• _Exercise_
The records below must be returned in full and unaltered.

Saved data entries
┌────────

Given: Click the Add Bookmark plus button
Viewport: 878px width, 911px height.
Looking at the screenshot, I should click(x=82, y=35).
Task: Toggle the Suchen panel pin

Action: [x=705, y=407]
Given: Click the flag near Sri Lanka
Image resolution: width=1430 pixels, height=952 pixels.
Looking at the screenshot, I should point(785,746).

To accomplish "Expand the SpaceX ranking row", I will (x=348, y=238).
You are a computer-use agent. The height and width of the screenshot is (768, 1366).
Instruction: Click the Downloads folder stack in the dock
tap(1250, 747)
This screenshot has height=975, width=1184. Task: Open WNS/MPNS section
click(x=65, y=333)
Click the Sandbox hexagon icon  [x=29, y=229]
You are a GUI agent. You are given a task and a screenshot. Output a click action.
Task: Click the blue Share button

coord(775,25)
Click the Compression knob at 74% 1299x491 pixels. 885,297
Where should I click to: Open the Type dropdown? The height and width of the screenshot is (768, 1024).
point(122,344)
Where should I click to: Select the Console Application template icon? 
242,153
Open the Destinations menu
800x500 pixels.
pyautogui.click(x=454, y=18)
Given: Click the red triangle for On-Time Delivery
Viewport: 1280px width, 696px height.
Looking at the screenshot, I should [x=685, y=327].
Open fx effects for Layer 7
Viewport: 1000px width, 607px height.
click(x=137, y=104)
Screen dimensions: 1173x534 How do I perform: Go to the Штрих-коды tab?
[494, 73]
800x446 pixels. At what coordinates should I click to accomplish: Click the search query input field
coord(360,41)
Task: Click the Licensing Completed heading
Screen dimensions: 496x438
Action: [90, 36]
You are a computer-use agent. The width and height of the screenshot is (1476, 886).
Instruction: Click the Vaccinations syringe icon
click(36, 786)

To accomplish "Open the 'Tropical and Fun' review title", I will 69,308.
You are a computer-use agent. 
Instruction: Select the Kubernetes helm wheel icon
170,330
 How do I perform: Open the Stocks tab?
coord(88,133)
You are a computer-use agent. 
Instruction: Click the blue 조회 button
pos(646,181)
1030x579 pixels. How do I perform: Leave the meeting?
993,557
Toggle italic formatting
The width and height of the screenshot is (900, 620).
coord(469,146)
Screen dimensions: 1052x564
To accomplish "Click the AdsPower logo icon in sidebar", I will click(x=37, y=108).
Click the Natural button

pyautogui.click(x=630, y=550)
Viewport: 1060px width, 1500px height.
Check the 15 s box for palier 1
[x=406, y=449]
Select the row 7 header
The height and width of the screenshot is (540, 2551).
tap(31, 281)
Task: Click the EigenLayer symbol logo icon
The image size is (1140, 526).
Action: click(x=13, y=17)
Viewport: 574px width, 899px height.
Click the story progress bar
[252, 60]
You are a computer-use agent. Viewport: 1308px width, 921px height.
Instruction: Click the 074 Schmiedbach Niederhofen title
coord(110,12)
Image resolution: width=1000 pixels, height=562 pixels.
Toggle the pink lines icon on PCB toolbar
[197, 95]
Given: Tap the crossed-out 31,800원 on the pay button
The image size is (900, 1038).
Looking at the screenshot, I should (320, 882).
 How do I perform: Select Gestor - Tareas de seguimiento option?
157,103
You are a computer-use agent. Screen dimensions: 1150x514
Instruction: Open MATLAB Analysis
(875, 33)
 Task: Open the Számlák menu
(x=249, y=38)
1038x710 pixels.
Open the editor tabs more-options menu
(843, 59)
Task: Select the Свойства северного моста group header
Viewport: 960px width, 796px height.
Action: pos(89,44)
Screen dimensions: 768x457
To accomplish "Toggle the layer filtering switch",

└────────

• _Completed exercise_
Given: Click the Add Bookmark plus button
Viewport: 878px width, 911px height.
Looking at the screenshot, I should click(x=82, y=35).
Task: Toggle the Suchen panel pin

Action: [x=705, y=407]
Given: Click the flag near Sri Lanka
Image resolution: width=1430 pixels, height=952 pixels.
Looking at the screenshot, I should point(785,746).

To accomplish "Expand the SpaceX ranking row", I will (x=348, y=238).
You are a computer-use agent. The height and width of the screenshot is (768, 1366).
Instruction: Click the Downloads folder stack in the dock
tap(1250, 747)
This screenshot has height=975, width=1184. Task: Open WNS/MPNS section
click(x=65, y=333)
Click the Sandbox hexagon icon  [x=29, y=229]
You are a GUI agent. You are given a task and a screenshot. Output a click action.
Task: Click the blue Share button

coord(775,25)
Click the Compression knob at 74% 1299x491 pixels. 885,297
Where should I click to: Open the Type dropdown? The height and width of the screenshot is (768, 1024).
point(122,344)
Where should I click to: Select the Console Application template icon? 
242,153
Open the Destinations menu
800x500 pixels.
pyautogui.click(x=454, y=18)
Given: Click the red triangle for On-Time Delivery
Viewport: 1280px width, 696px height.
Looking at the screenshot, I should [x=685, y=327].
Open fx effects for Layer 7
Viewport: 1000px width, 607px height.
click(x=137, y=104)
Screen dimensions: 1173x534 How do I perform: Go to the Штрих-коды tab?
[494, 73]
800x446 pixels. At what coordinates should I click to accomplish: Click the search query input field
coord(360,41)
Task: Click the Licensing Completed heading
Screen dimensions: 496x438
Action: [90, 36]
You are a computer-use agent. The width and height of the screenshot is (1476, 886).
Instruction: Click the Vaccinations syringe icon
click(36, 786)

To accomplish "Open the 'Tropical and Fun' review title", I will 69,308.
You are a computer-use agent. 
Instruction: Select the Kubernetes helm wheel icon
170,330
 How do I perform: Open the Stocks tab?
coord(88,133)
You are a computer-use agent. 
Instruction: Click the blue 조회 button
pos(646,181)
1030x579 pixels. How do I perform: Leave the meeting?
993,557
Toggle italic formatting
The width and height of the screenshot is (900, 620).
coord(469,146)
Screen dimensions: 1052x564
To accomplish "Click the AdsPower logo icon in sidebar", I will click(x=37, y=108).
Click the Natural button

pyautogui.click(x=630, y=550)
Viewport: 1060px width, 1500px height.
Check the 15 s box for palier 1
[x=406, y=449]
Select the row 7 header
The height and width of the screenshot is (540, 2551).
tap(31, 281)
Task: Click the EigenLayer symbol logo icon
The image size is (1140, 526).
Action: click(x=13, y=17)
Viewport: 574px width, 899px height.
Click the story progress bar
[252, 60]
You are a computer-use agent. Viewport: 1308px width, 921px height.
Instruction: Click the 074 Schmiedbach Niederhofen title
coord(110,12)
Image resolution: width=1000 pixels, height=562 pixels.
Toggle the pink lines icon on PCB toolbar
[197, 95]
Given: Tap the crossed-out 31,800원 on the pay button
The image size is (900, 1038).
Looking at the screenshot, I should (320, 882).
 How do I perform: Select Gestor - Tareas de seguimiento option?
157,103
You are a computer-use agent. Screen dimensions: 1150x514
Instruction: Open MATLAB Analysis
(875, 33)
 Task: Open the Számlák menu
(x=249, y=38)
1038x710 pixels.
Open the editor tabs more-options menu
(843, 59)
Task: Select the Свойства северного моста group header
Viewport: 960px width, 796px height.
Action: pos(89,44)
Screen dimensions: 768x457
To accomplish "Toggle the layer filtering switch",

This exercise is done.